Un hombre que era extraño hasta de sí mismo se
enamoró de una mujer extraña. Y se lo dijo. Pero ella era una mujer extraña,
muy solitaria, indiferente, con pájaros en la cabeza.
-Si me quieres-le dijo-, yo no sé si pueda
quererte.
-Y, ¿cómo podré convencerte de que me quieras?
Preguntó el hombre
-Yo no conozco el mar-dijo la mujer-no conozco el
bosque ni la selva. Sueño con orquídeas desde que las oí mencionar. He vivido
en mi casa desde que nací. No he ido más allá de los límites de mi jardín.

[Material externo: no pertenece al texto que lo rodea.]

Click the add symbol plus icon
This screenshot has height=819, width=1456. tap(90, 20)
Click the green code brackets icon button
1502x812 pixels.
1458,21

En los ojos de la mujer había algo semejante a una
tristeza serena, a un aburrimiento domesticado, a una desesperanza ya vieja y
sin solución. Y, sin embargo, como quien trata de pescar ballenas en el
manantial del traspatio, se atrevió a pedir:
-Llévame a
ver el mar.
-De acuerdo-dijo el hombre-Empaca y nos vamos.
-Pero quiero ir a pié, desnuda y con una venda
sobre los ojos.
-No verás el camino.
-Tú me guiarás.
-Pero entonces no podrás ver el bosque y las
selvas, no conocerás las orquídeas. No gozarás al contemplar por primera vez el
mar.
-Quizás si pueda verlos y conocerlos a través de
tus ojos.
-Y entonces ¿me amarás?
--Antes de quitarme la venda me descubrirás el mar.
Luego, cuando yo lo vea con mis propios ojos, sabré si puedo amarte o no.